A lovely friend of mine sent me on a mission to find these poems which suit me well at the moment (I'll have you know that that last line was indeed a gaudy pun, as I am wearing sparrows on my cardigan).
Catullus' original poem, with a translation by F.W. Cornish:
Mourn, ye Graces and Loves, and all you whom the Graces love. My lady's sparrow is dead, the sparrow my lady's pet, whom she loved more than her very eyes; for honey-sweet he was, and knew his mistress as well as a girl knows her own mother. Nor would he stir from her lap, but hopping now here, now there, would still chirp to his mistress alone. Now he goes along the dark road, thither whence they say no one returns. But curse upon you, cursed shades of Orcus, which devour all pretty things! My pretty sparrow, you have taken away. Ah, cruel! Ah, poor little bird! All because of you my lady's darling eyes are heavy and red with weeping.
Edna St. Vincent Millay (1892-1950), Passer Mortuus Est:
Death devours all lovely things;
Lesbia with her sparrow
Shares the darkness, -- presently
Every bed is narrow.
Unremembered as old rain
Dries the sheer libation,
And the little petulant hand
Is an annotation.
After all, my erstwhile dear,
My no longer cherished,
Need we say it was not love,
Now that love is perished?
Dorothy Parker (1893-1967), From A Letter From Lesbia:
... So, praise the gods, Catullus is away!
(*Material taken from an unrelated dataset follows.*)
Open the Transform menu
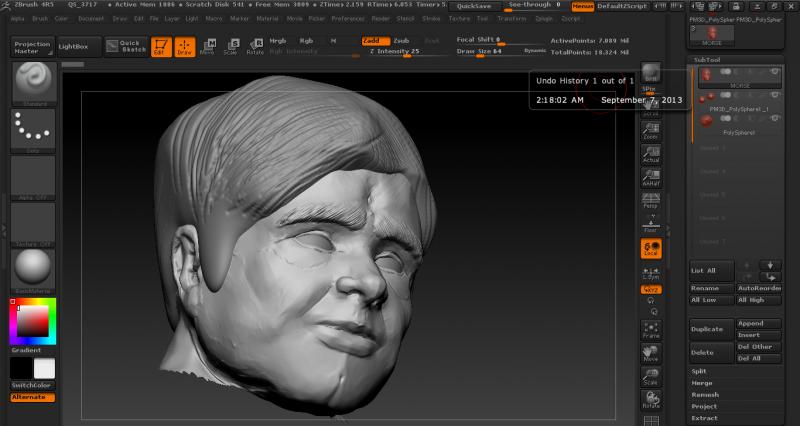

And let me tend you this advice, my dear:
Take any lover that you will, or may,
Except a poet. All of them are queer.
It's just the same -- a quarrel or a kiss
Is but a tune to play upon his pipe.
He's always hymning that or wailing this;
Myself, I much prefer the business type.
That thing he wrote, the time the sparrow died --
(Oh, most unpleasant -- gloomy, tedious words!)
I called it sweet, and made believe I cried;
The stupid fool! I've always hated birds ...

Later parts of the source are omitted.